Italian Garden
It is easy to forget, as one strolls through the Italian Garden, that Maymont is a public space. The garden is magnificent—featuring exquisite stonework, statuary, gazebos, fountains and, of course, beautiful flowers, shrubs and trees. The Victorian garden is far better suited to an exclusive mansion than to a public space. And yet, during its unique existence, Maymont has been both—a private estate joyously opened to the public through the generosity of its owners.
James H. and Sallie May Dooley originally commissioned Maymont’s gardens at the turn of the 20th century. The sweeping lawns that surround their mansion and the other estate buildings were landscaped in the English pastoral style. In contrast to this planned, naturalistic landscape was the formality of the Italian Garden.
Noland and Baskervill of Richmond designed the Dooleys’ Italian Garden, using elements of the classical style developed in Italy in the 15th and 16th centuries as their model. Completed in 1910, the Italian Garden’s exquisite stonework is Petersburg granite. In keeping with the classical ideal, the Maymont garden was laid out in several levels and situated on a south-facing slope overlooking a body of water.
The formal entrance to the Italian Garden is at its western end, oriented toward Maymont Mansion. A stone arch with the Latin inscription “Via Florum” (flowering way) marks the transition from informal parkland into the enclosed world of the Italian Garden. The Via Florum Garden, flourishing along the walks that connect Maymont Mansion to the Italian Garden, was restored in 2003 through generous funding from the Harrison Family Foundation.
The garden entrance is under the shelter of the pergola, a structure consisting of parallel rusticated granite colonnades supporting a trellis-work roof. At the east end of the pergola is a dome under which the slightest sound produces a curious echo. The Italian Garden pergola is especially sought after for outdoor weddings during the warmer months of the year.
Geometrically patterned beds, or parterres, are a distinct element of the Italian style. Since the Dooleys did not summer at Maymont, spring flowers were emphasized in their garden. However, now that we enjoy the estate all year long, the garden is planted with a variety of flowers to bloom spring through fall.
Three additional levels of the garden can be seen from the main level: the Secret Garden, the Promenade and the Cascade.
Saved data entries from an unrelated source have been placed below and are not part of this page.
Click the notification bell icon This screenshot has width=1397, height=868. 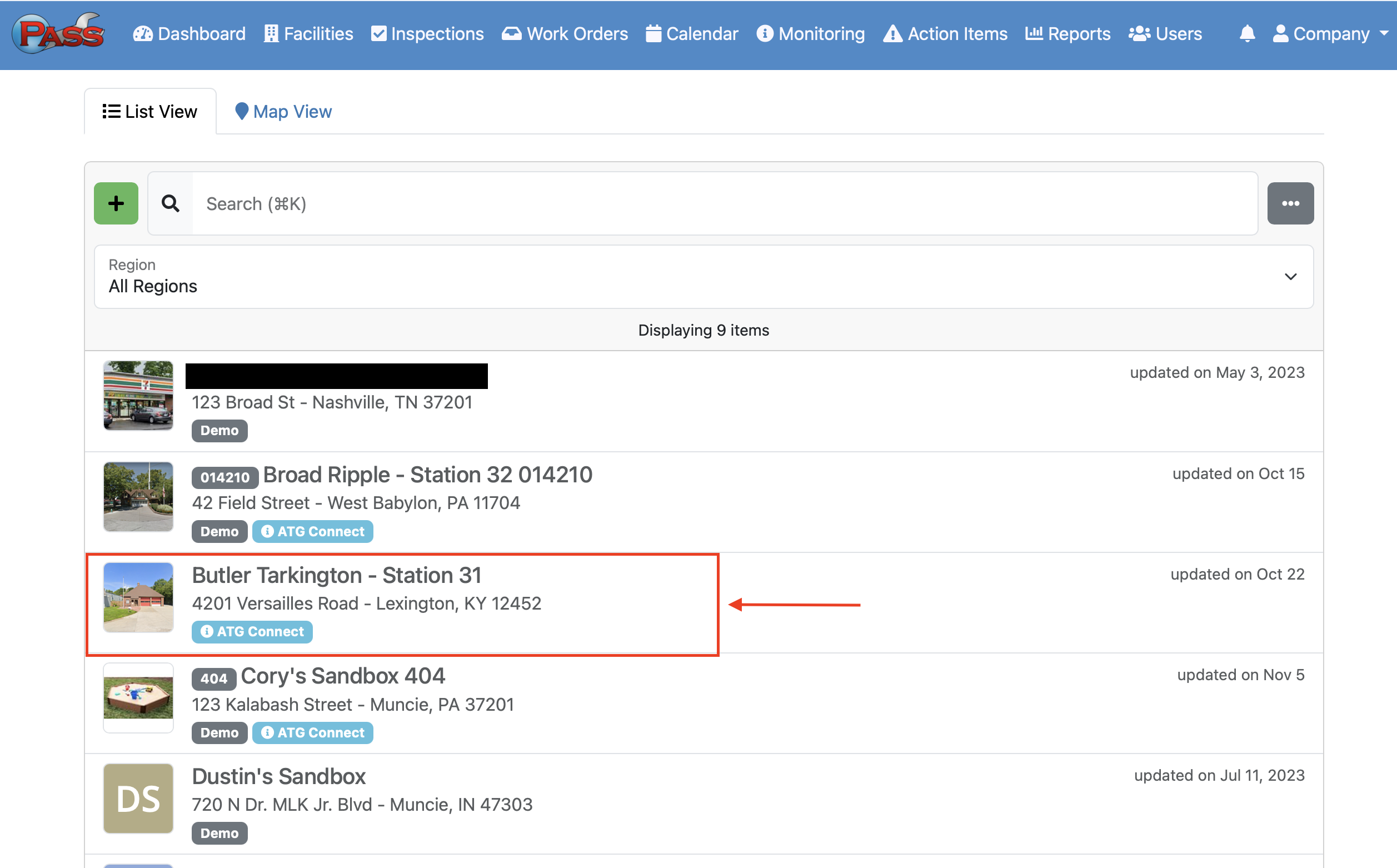tap(1246, 33)
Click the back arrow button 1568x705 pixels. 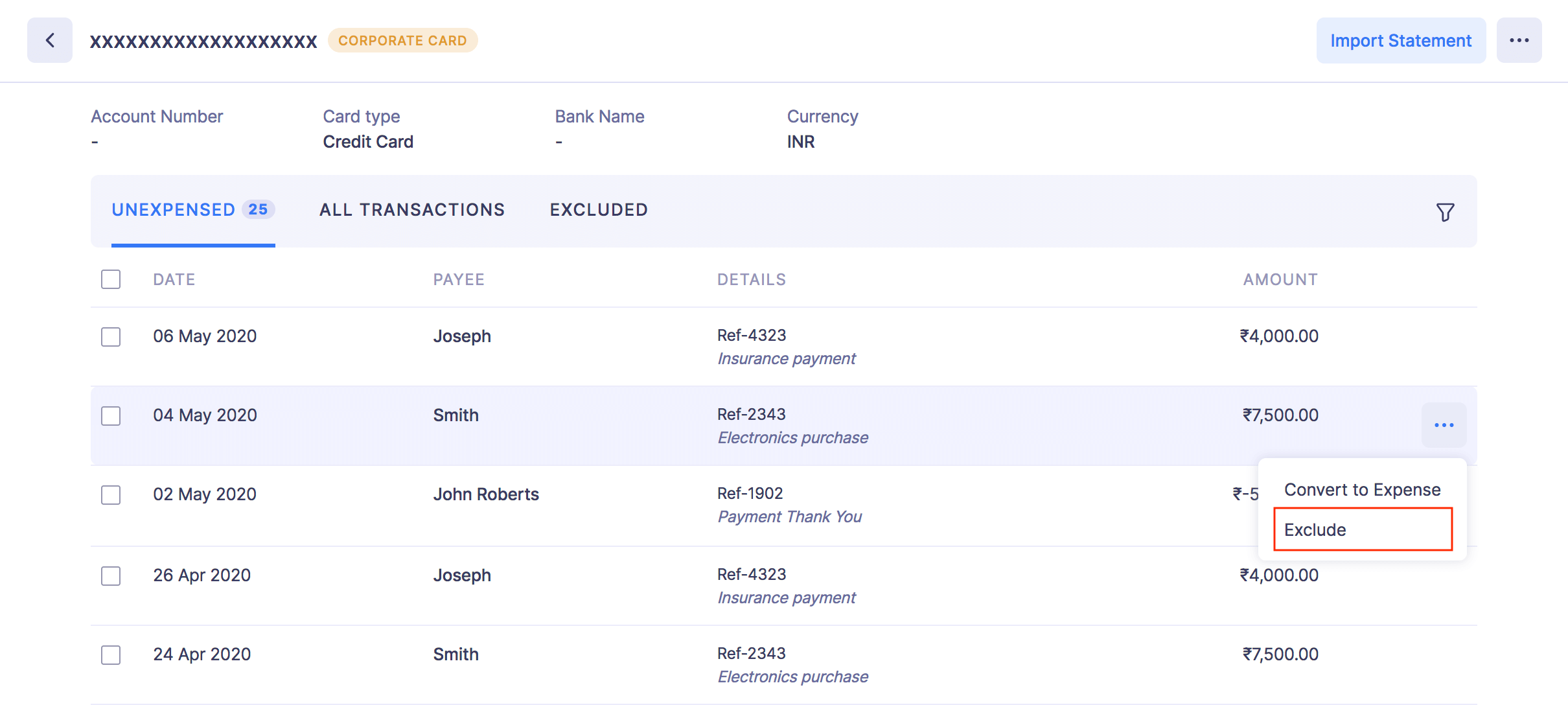(x=50, y=40)
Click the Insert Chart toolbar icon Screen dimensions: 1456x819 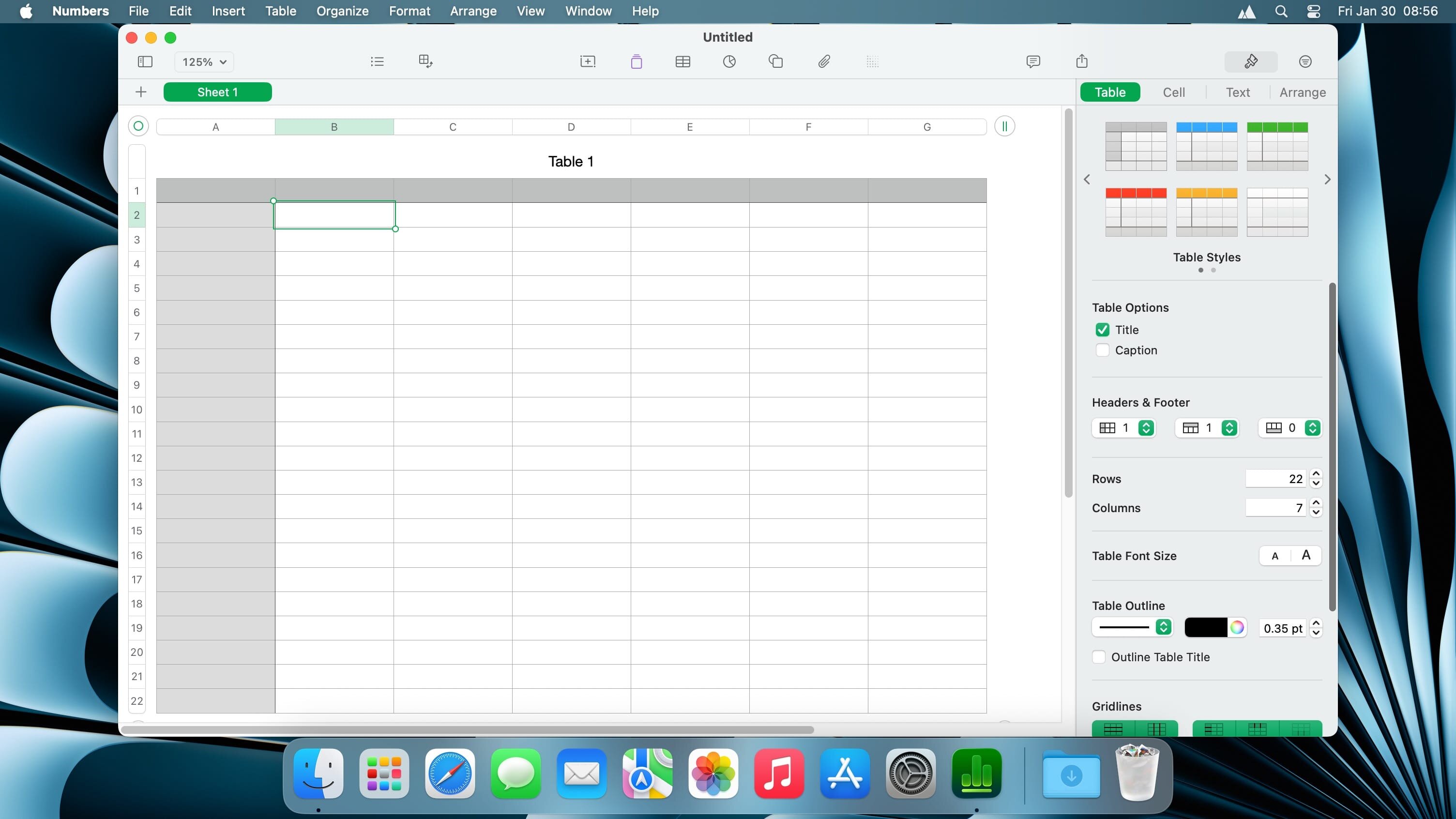pos(729,61)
In Italian gardens of the Renaissance, the secret garden was designed as a small, enclosed courtyard to which ladies could retire to talk and do needlework.
To the east is an important vista designed to be viewed from the garden. The focal point of the view is a gazebo of classical design imported from Italy by the Dooleys. This charming complement to the Italian Garden is at its loveliest in late spring when the peonies encircling the gazebo are in full bloom.
Maymont’s Italian Garden artfully combines the classical elements of geometric design, varied colors, multiple levels and historic vistas to create a distinctly formal garden experience within the natural setting of the James River fall line terrain.